[Stored data entries]
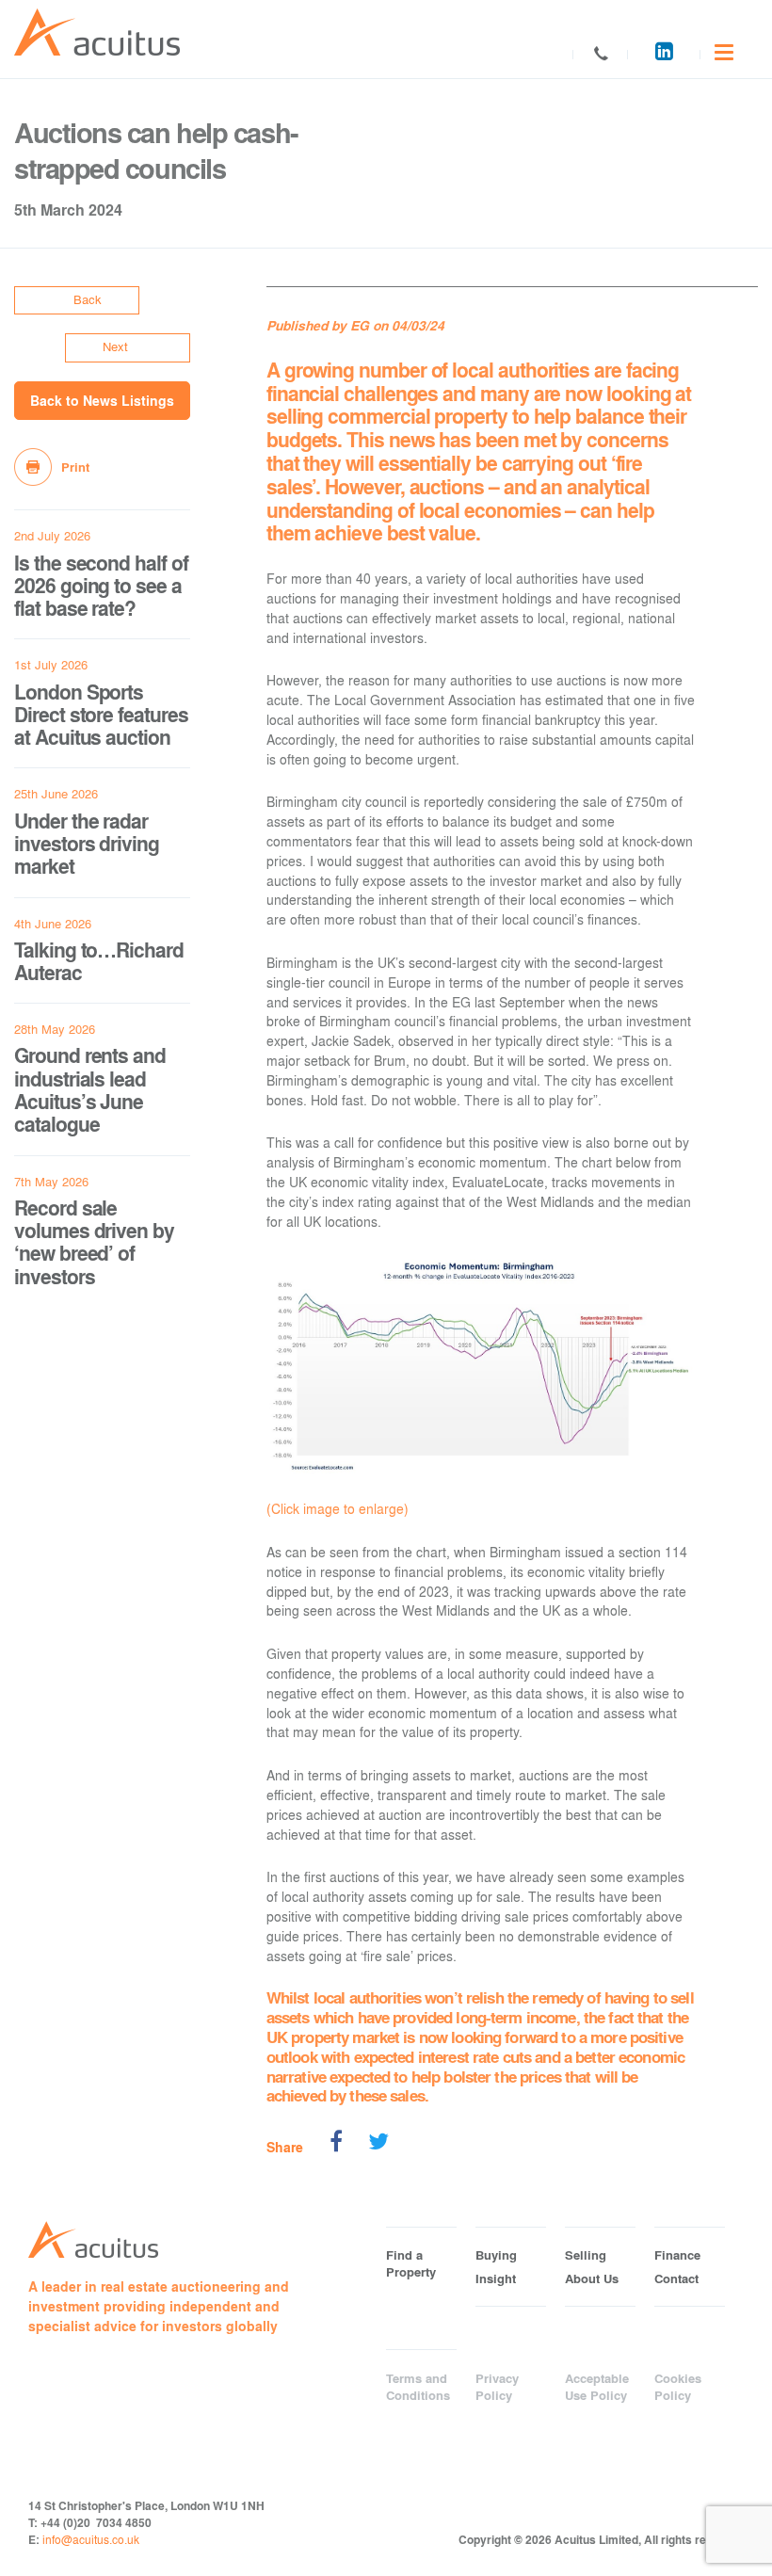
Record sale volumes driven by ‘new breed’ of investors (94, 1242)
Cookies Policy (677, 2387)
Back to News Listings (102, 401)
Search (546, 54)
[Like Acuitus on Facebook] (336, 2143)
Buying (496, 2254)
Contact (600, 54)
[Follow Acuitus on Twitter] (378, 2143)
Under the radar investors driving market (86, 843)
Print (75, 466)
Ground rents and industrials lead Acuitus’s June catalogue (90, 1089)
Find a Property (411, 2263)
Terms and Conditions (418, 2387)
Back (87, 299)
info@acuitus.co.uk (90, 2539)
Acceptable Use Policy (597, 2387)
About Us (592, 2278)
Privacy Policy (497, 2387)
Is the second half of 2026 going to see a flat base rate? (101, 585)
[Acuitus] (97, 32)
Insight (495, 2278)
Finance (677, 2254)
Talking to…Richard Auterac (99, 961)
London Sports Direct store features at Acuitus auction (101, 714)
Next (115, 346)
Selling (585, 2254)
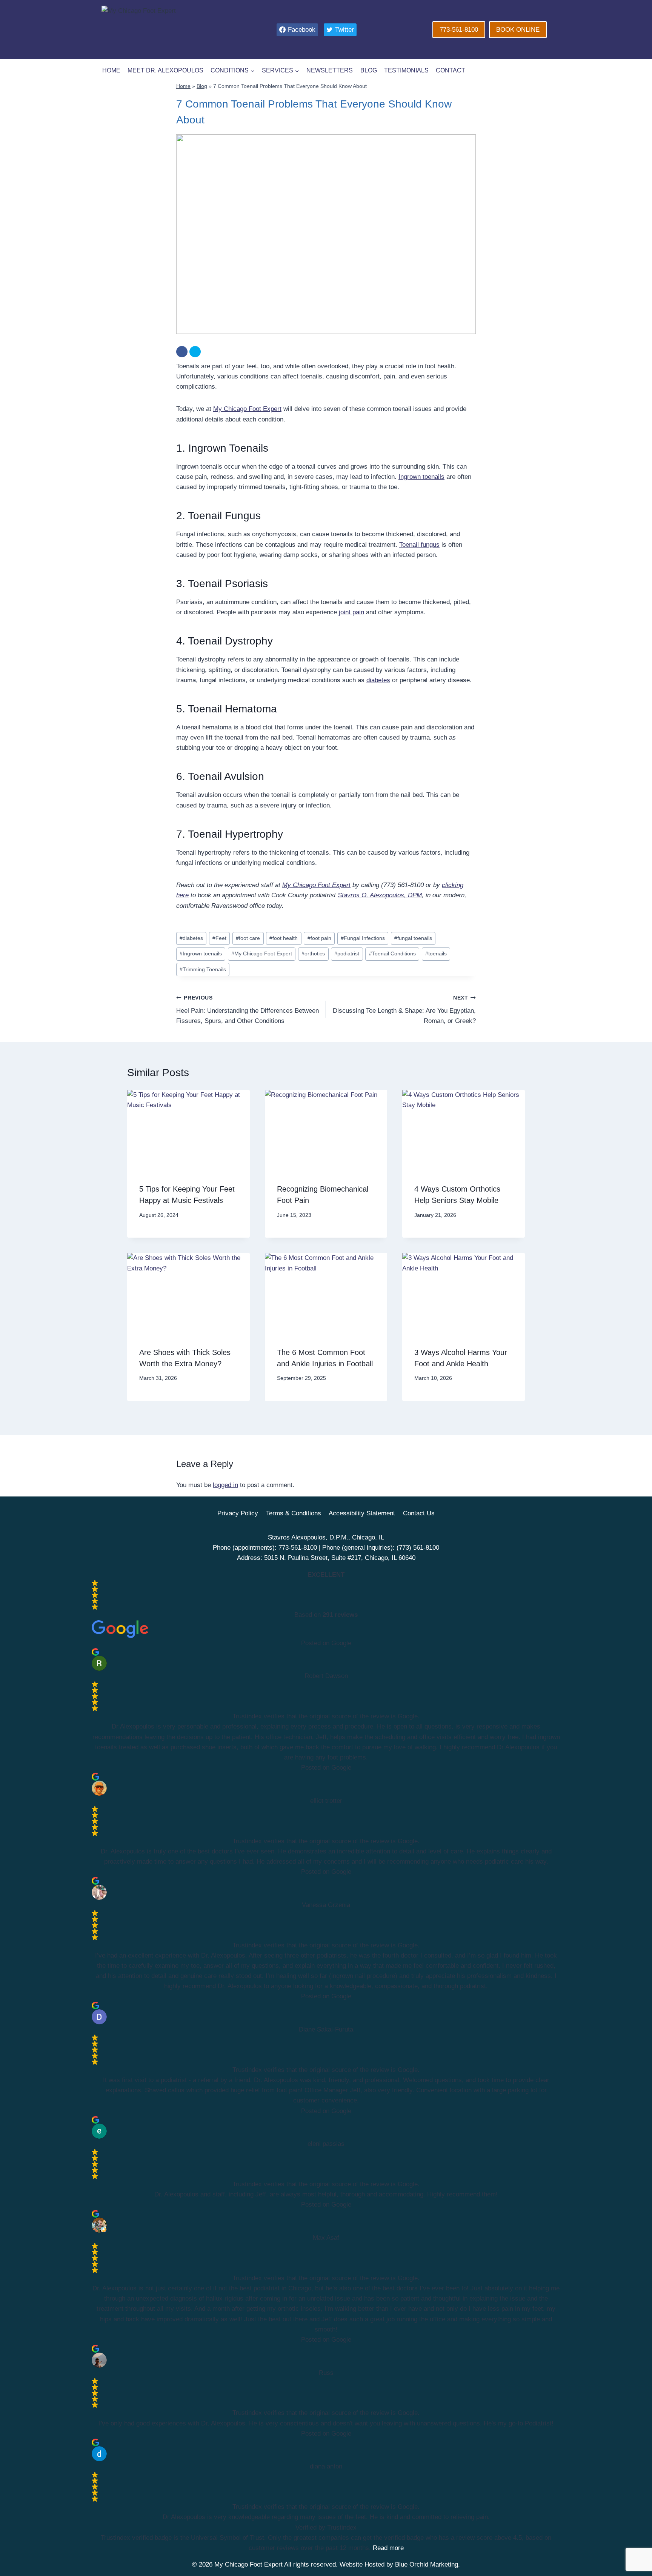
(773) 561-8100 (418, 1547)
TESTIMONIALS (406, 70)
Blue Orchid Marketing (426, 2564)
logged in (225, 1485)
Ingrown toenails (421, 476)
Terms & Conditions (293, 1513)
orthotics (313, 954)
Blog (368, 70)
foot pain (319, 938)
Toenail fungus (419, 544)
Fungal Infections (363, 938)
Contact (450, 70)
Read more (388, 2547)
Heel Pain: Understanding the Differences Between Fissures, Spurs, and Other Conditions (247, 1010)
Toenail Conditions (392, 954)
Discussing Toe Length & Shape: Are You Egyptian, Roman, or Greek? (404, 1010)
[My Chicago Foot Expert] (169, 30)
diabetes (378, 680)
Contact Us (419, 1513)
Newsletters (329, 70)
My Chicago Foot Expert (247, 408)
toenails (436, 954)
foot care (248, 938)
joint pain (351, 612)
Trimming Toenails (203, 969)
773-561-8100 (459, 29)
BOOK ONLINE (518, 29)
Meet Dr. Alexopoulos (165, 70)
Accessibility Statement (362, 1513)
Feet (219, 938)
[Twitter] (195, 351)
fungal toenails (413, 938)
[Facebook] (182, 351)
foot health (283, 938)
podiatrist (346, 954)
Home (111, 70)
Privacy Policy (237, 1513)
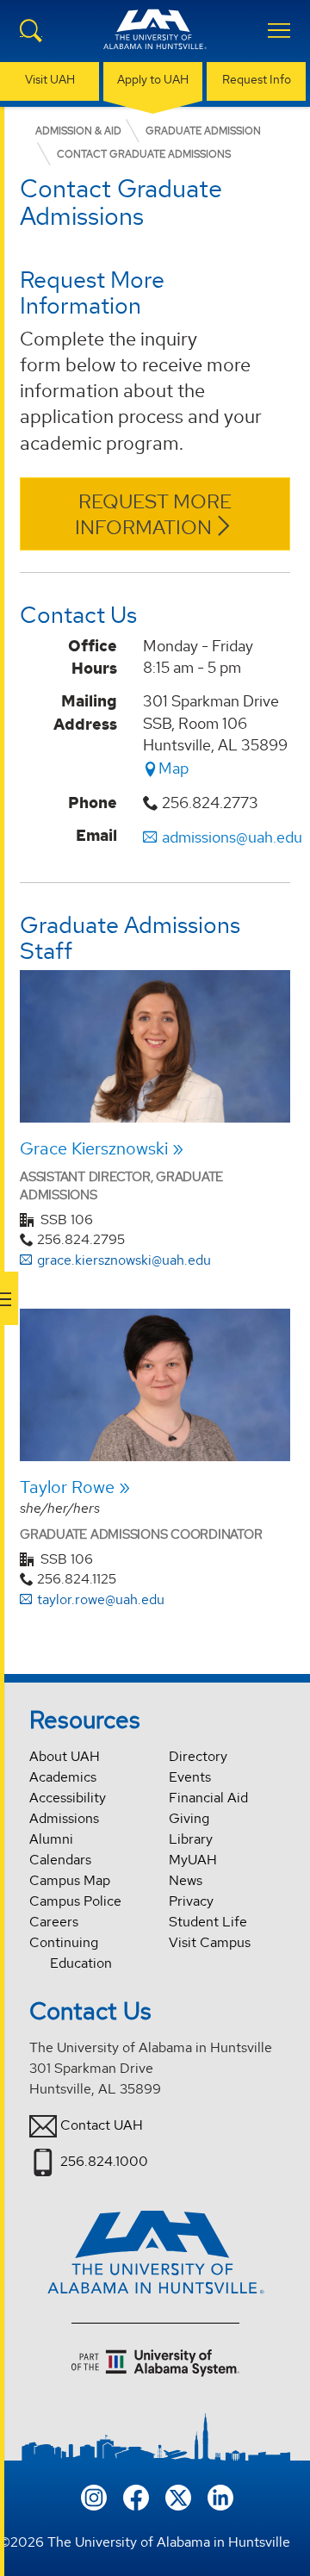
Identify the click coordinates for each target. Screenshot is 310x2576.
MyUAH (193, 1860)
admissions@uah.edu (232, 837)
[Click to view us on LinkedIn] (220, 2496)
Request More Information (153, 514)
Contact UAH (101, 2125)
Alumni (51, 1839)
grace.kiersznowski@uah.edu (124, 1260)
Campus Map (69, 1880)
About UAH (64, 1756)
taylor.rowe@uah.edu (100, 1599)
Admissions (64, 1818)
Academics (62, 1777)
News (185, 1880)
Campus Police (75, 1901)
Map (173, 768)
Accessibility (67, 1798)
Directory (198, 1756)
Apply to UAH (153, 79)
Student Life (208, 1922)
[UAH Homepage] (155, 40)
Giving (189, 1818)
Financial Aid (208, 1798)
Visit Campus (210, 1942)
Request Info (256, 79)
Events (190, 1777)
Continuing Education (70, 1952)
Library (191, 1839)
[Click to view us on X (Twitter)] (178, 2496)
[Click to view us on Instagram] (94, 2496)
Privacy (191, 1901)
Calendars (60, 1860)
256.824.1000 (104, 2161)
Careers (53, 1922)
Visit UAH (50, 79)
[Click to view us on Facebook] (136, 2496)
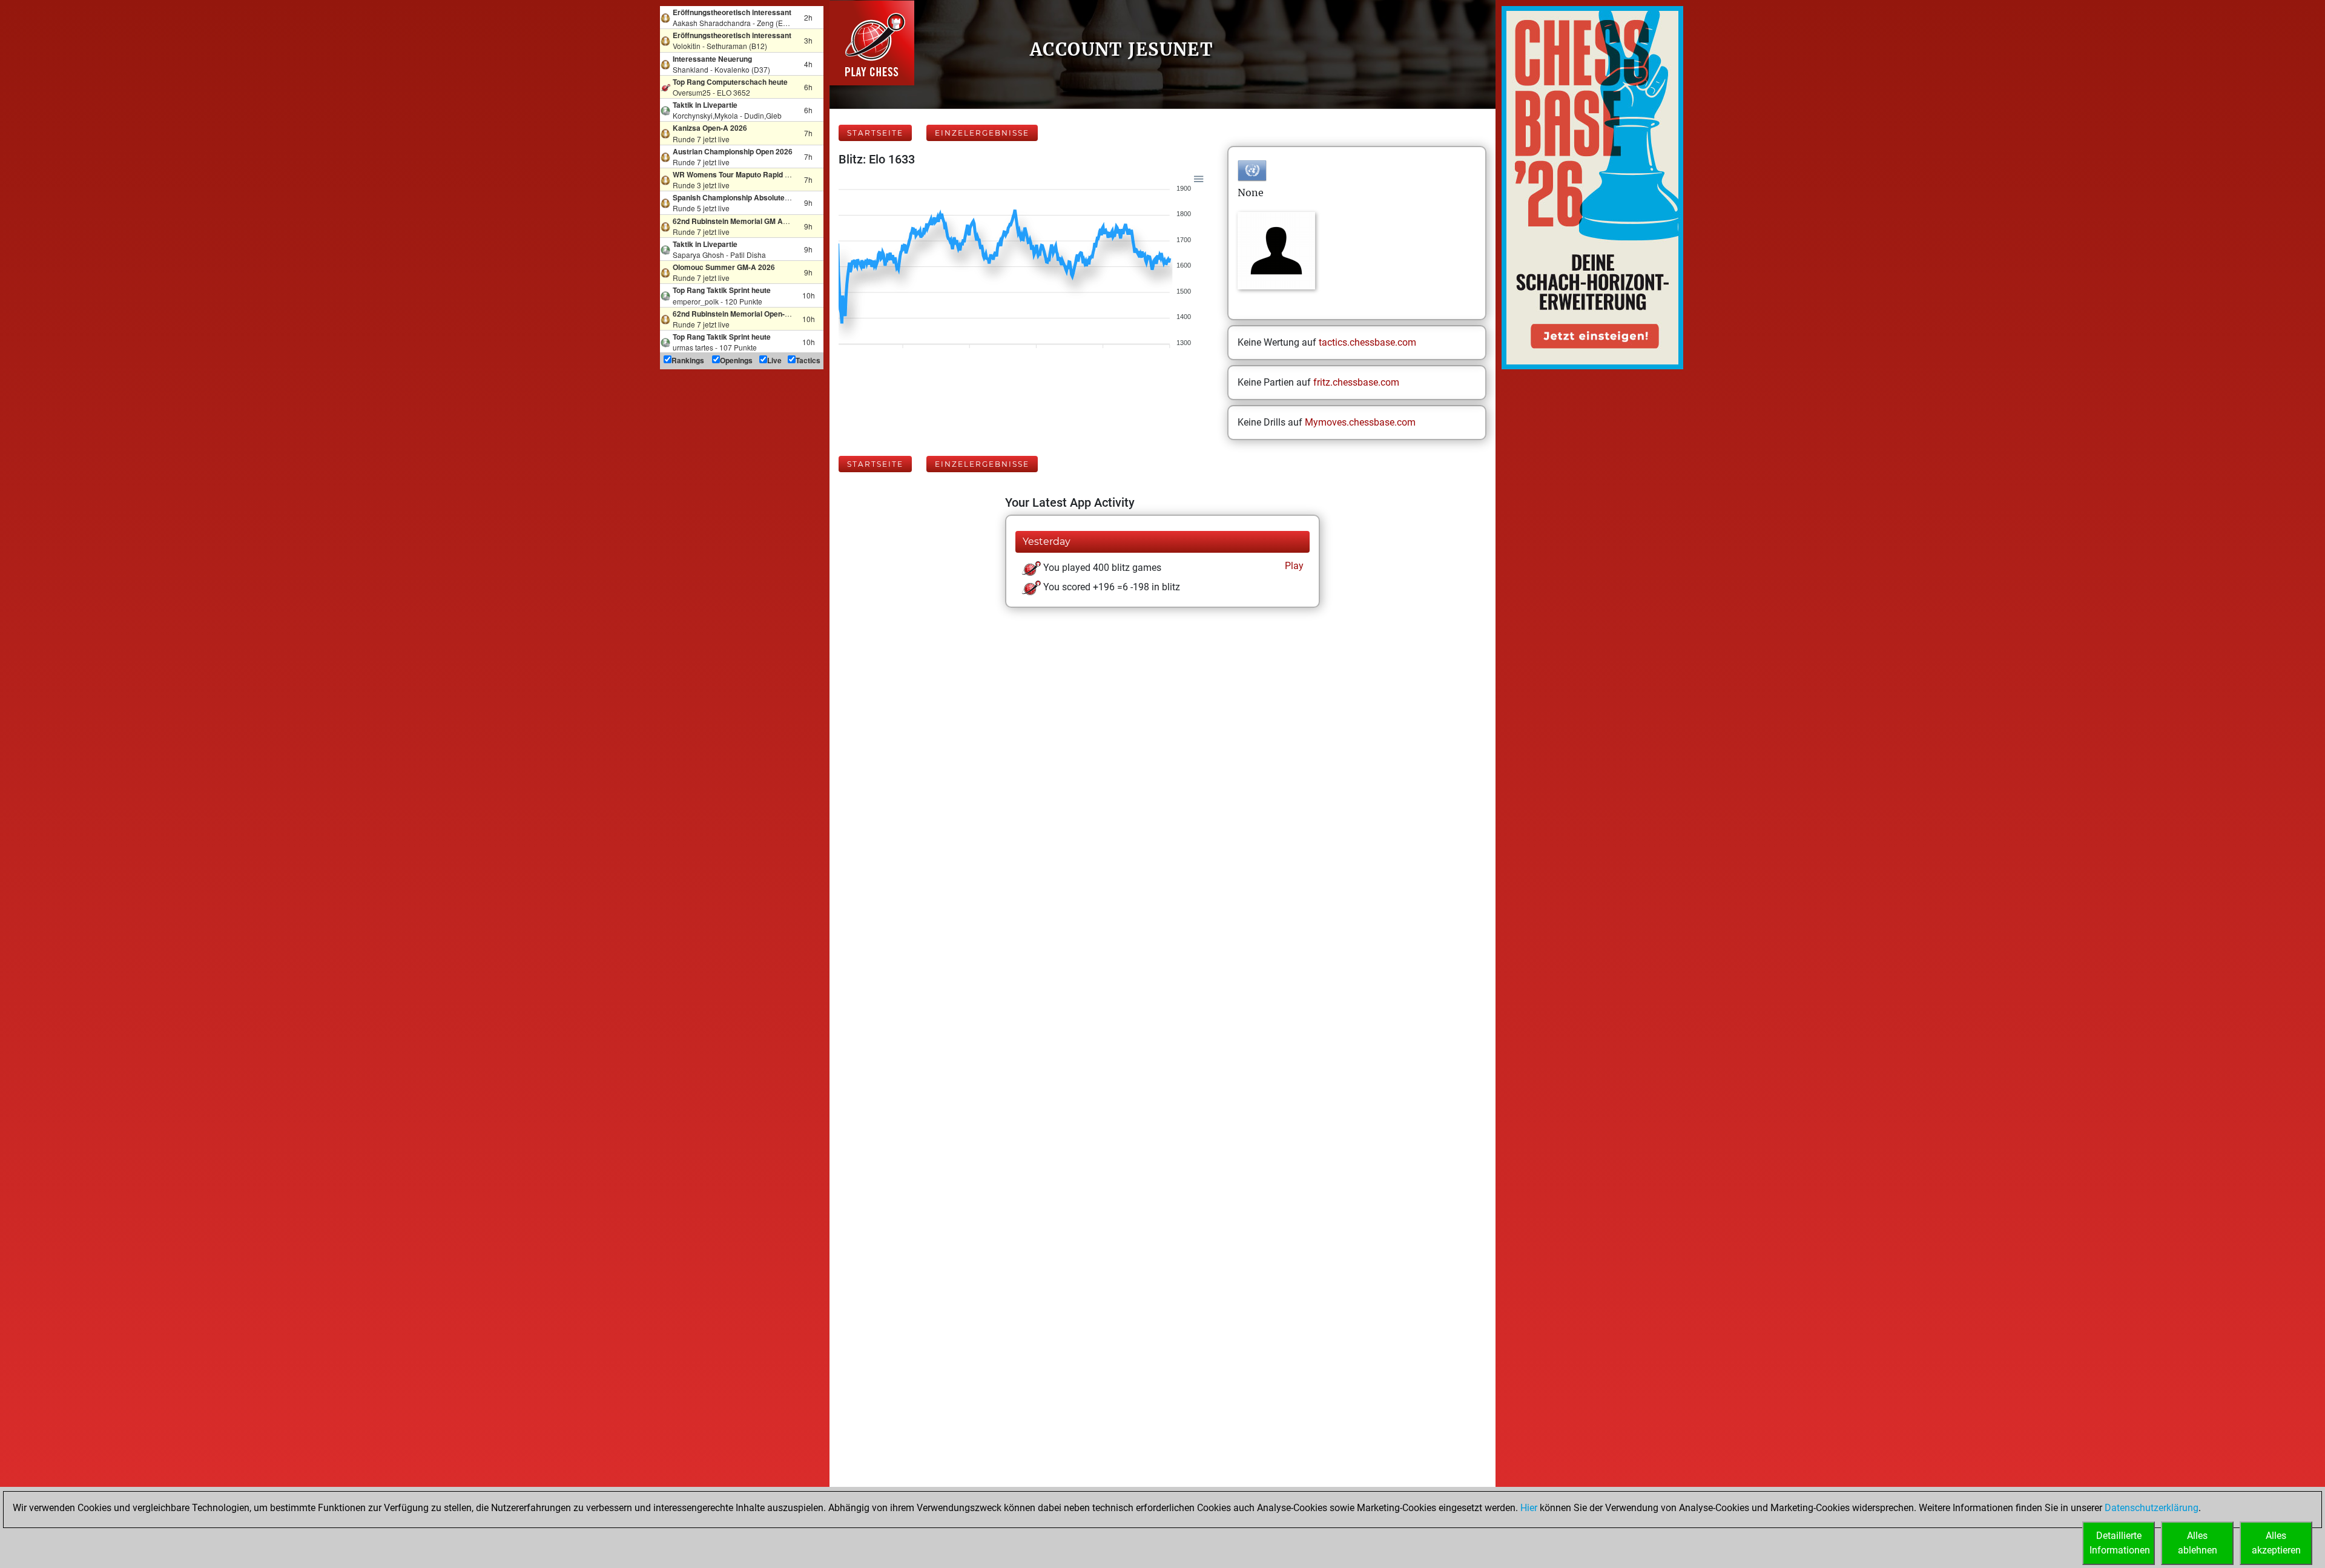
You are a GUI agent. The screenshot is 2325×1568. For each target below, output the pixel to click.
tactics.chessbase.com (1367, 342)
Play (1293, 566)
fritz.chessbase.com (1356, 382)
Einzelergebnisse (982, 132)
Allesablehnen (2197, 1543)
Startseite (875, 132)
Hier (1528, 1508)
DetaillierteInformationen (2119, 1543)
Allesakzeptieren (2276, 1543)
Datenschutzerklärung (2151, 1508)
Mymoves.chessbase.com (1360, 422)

YOUR INSTRUCTIONS: Where does the string "Twitter" appear in the records above? Show every line that holds it.

RESULT:
[Follow Acuitus on Twitter] (378, 2143)
[Twitter] (195, 351)
[Click to view us on X (Twitter)] (178, 2496)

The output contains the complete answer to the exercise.